:: What is needed ::
Reproduce the lines from the one holding "Task: Toggle Hide timeline at the bottom" to the end of the entries. Include both ends and change nothing.

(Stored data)
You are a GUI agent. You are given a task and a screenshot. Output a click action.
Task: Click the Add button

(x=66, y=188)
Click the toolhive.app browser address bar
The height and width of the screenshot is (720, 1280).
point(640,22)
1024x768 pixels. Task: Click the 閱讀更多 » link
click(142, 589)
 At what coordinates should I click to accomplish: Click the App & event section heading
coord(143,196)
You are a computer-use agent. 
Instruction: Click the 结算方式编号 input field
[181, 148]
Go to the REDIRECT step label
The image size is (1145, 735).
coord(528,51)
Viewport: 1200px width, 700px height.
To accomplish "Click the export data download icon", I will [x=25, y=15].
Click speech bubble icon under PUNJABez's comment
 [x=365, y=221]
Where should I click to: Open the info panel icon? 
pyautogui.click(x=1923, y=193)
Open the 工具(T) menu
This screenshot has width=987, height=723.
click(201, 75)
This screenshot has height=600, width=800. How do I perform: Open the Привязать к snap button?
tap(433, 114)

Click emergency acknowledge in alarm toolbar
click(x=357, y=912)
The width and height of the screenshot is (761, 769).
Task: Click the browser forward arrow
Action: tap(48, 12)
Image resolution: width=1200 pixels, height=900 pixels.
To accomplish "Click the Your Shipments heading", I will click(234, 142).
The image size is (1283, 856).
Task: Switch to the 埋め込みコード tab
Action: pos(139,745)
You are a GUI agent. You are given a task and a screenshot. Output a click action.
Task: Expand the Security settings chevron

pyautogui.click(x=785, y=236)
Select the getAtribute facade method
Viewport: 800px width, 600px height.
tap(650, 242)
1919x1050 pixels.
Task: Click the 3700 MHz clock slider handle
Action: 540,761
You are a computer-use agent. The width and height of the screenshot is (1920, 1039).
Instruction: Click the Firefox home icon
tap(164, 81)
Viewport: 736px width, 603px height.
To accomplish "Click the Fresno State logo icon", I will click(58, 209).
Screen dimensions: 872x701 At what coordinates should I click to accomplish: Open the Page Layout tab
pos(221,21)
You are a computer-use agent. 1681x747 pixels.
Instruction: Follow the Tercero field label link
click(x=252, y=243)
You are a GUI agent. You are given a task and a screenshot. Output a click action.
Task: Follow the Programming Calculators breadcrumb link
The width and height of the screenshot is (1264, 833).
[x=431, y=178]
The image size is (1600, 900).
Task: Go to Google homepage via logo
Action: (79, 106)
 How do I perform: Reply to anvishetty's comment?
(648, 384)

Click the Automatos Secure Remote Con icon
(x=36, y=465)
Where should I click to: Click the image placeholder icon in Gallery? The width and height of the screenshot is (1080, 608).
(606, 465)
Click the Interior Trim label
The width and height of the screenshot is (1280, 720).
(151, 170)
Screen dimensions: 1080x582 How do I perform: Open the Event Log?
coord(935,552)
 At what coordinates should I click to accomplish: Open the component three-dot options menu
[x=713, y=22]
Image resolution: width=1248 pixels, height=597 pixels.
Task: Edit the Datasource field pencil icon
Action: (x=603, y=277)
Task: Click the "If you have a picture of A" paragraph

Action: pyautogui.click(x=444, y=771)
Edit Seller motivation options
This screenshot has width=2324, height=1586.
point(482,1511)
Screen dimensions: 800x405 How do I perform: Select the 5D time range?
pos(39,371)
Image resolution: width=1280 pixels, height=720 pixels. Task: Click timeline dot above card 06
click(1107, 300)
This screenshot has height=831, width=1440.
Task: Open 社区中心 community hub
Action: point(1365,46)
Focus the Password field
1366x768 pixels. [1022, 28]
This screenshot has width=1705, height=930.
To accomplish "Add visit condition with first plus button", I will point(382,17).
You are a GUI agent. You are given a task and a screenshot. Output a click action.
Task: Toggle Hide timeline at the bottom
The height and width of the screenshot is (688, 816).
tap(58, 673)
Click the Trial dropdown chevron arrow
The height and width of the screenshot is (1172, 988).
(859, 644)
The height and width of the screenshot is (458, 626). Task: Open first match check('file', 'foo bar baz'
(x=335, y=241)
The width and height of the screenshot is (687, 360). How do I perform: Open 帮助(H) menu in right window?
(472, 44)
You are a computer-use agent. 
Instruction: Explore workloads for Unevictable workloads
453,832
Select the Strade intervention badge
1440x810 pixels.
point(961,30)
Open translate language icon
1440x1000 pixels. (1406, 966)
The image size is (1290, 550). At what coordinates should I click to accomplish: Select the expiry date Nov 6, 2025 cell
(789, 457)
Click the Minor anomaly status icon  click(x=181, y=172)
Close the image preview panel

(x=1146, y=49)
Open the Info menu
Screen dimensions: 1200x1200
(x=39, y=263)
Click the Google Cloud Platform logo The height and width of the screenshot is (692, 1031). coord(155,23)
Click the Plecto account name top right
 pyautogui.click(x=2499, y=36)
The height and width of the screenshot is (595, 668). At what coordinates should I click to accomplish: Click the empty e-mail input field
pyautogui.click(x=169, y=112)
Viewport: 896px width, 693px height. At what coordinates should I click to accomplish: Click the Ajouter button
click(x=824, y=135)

:: Solution to the exercise ::
Task: Toggle Hide timeline at the bottom
The height and width of the screenshot is (688, 816).
tap(58, 673)
Click the Trial dropdown chevron arrow
The height and width of the screenshot is (1172, 988).
(859, 644)
The height and width of the screenshot is (458, 626). Task: Open first match check('file', 'foo bar baz'
(x=335, y=241)
The width and height of the screenshot is (687, 360). How do I perform: Open 帮助(H) menu in right window?
(472, 44)
You are a computer-use agent. 
Instruction: Explore workloads for Unevictable workloads
453,832
Select the Strade intervention badge
1440x810 pixels.
point(961,30)
Open translate language icon
1440x1000 pixels. (1406, 966)
The image size is (1290, 550). At what coordinates should I click to accomplish: Select the expiry date Nov 6, 2025 cell
(789, 457)
Click the Minor anomaly status icon  click(x=181, y=172)
Close the image preview panel

(x=1146, y=49)
Open the Info menu
Screen dimensions: 1200x1200
(x=39, y=263)
Click the Google Cloud Platform logo The height and width of the screenshot is (692, 1031). coord(155,23)
Click the Plecto account name top right
 pyautogui.click(x=2499, y=36)
The height and width of the screenshot is (595, 668). At what coordinates should I click to accomplish: Click the empty e-mail input field
pyautogui.click(x=169, y=112)
Viewport: 896px width, 693px height. At what coordinates should I click to accomplish: Click the Ajouter button
click(x=824, y=135)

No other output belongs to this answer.